Oui mais voilà, ce témoignage (le dernier heureusement de la sélection ELLE), je l'ai lu avec mes deux yeux mais aussi avec ceux d'autres lectrices qui y ont entendu une résonance différente. Alors j'ai dépassé mon aversion pour cette famille intellectuelle, aisée et aimante, et j'y ai vu d'autres choses.

J'y ai vu un fils qui pleure à chaque page la femme de sa vie, sa mère. Un fils qui se demande s'il y avait une autre issue possible. J'y ai vu l'avancée irréversible d'une maladie qui gagne presque à chaque fois: "j'étais en train d'apprendre que vivre avec quelqu'un qui est sur le point de mourir implique dans le même temps de célébrer le passé, de vivre le présent et de pleurer l'avenir" (p.166). 
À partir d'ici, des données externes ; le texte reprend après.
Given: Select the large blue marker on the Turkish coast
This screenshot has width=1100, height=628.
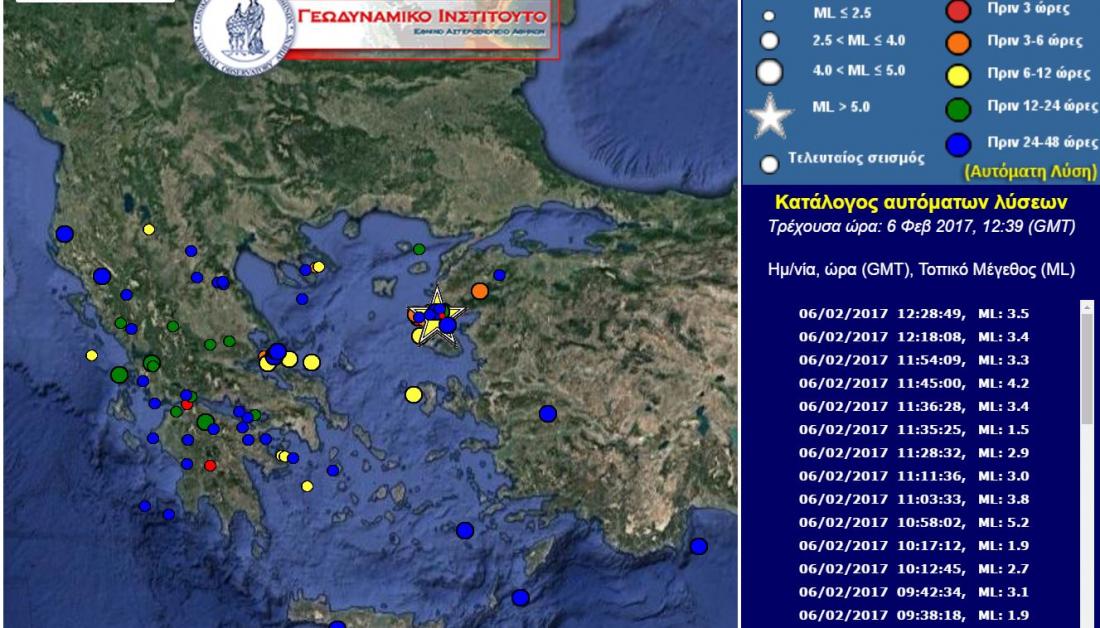Looking at the screenshot, I should click(547, 413).
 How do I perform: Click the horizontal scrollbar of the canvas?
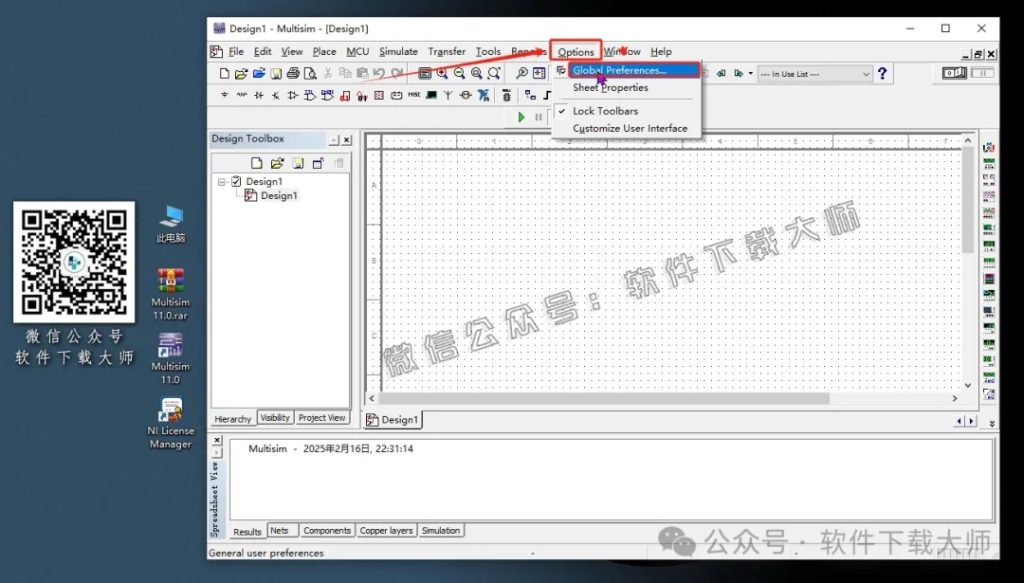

 J'y ai compris la nécessité de lire, même un peu, pour rester vivant. J'y ai vu aussi un très bel hommage aux livres qui restent quand les lecteurs partent. Je ne connaissais pas la majorité des titres dont il était question (parce que je suis inculte en littérature anglo-saxonne), mais j'ai aimé cette lectrice en sursis qu'est Mary-Anne, qui commence les romans par la fin pour mieux en comprendre le déroulé. Je l'ai presque aimé cette femme qui raconte à son fils qu'élever des enfants en travaillant à temps plein l'avait habituée "à être tout le temps fatiguée. Si j'avais attendu d'être reposée pour lire, je ne l'aurais jamais fait" (p.309). Moi ça m'a fait un bien fou de lire cela. 

J'ai été heureuse de retrouver Millénium et L'Elégance du hérisson (avec le fantasme de l'appartement de M. Ozu qui, moi aussi, m'a fait entrevoir la possibilité d'une autre vie).  J'y ai vu aussi l'entêtement d'une mère qui insiste (quand même lourdement) pour que son fils lise quelques ouvrages importants (à ses yeux) avant qu'elle ne meure. J'ai adoré que Will Schwalbe confesse n'en avoir pas lus certains jusqu'au bout.  Et j'en retiens cet amour immodéré pour les livres imprimés qui "ont un corps, une présence" (p.59). 

En écrivant ce billet (qui sans mes amies jurées aurait été bien plus sévère) j'ai une pensée pour celles d'entre nous qui ont déjà traversé cette épreuve et à celles qui la traversent maintenant.

Ce témoignage  rappelle  que lire, même peu, c'est vivre encore (je ne cacherai donc pas que j'ai pleuré en cachette de l'Homme sur les dernières pages).

Une fois n'est pas coutume: discuter d'un livre au moment où on le lit modifie ce qu'on en pense...j'assume, je suis une lectrice influençable.